I was listening to a drama on Radio 4 this morning, and at one point in the conversation, one of the characters was trying to explain why she was so frustrated that things in her life were not working out as she’d hoped and that she didn’t know what to do about it. Then she said:
“It’s hard to believe in God when… you know… you don’t”
I’ve been working on an article about trying to explain what we as Christians believe to Muslim women. While I firmly believe that they have their right to choose what they will believe and what faith they will follow, I want them to know what the choices are. The point of my article is to explore how I suspect they reject my beliefs because they don’t understand it, rather than because they disagree.
Let them disagree. But don’t let them misunderstand.
Similarly, I am often amazed by how people try to preach God to people who don’t believe in God. Human nature is to take one of two approaches:
1- Try to prove God exists, which is an impossible endeavour because, when it comes to God, you can prove anything. I know one guy who has proved God exists and another who has proved God doesn’t exist. You have to choose to believe God exists if you want to be convinced God exists.
2- Quote God to make an argument. Quoting God to someone who doesn’t believe in God isn’t going to be very convincing.

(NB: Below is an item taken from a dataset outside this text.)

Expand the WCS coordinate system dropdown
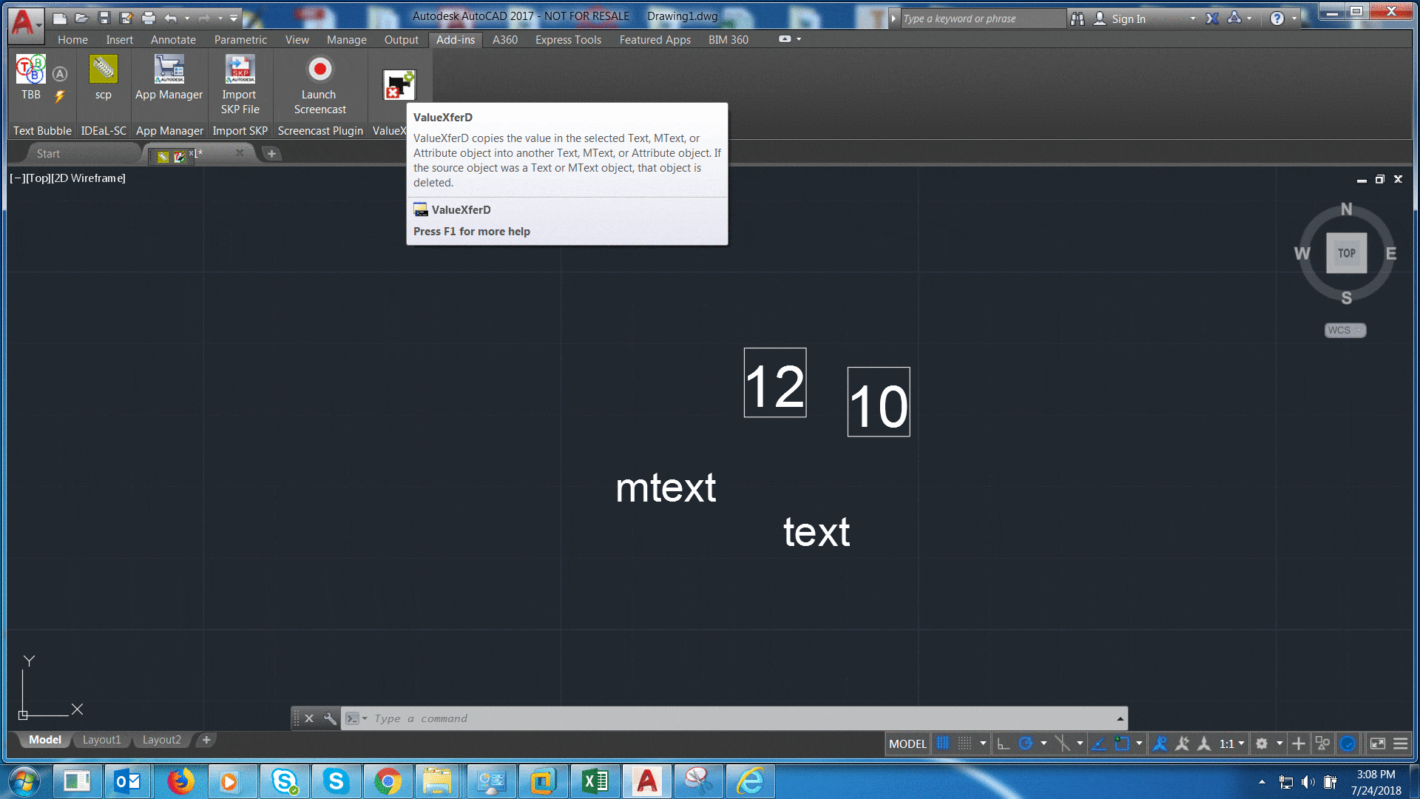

So what do we do? Well, I believe we need to listen to each other before we can speak to each other. Why doesn’t that woman on the Radio 4 drama not believe in God? What is weighing on her heart to make such a comment in the first place? Talk about that.
If I do that, it will be a more interesting conversation and hopefully as I understand what she is REALLY thinking, I’ll be able to respond. And if I respond, maybe she’s understand what I believe.
So, now that I’ve taken this lovely break here, I will go back to my article… trying to figure out how to explain what I believe to my friends who believe something different. So we’re talking, really talking. So they can disagree with me, and I can disagree with them, with intellectual pride and honour.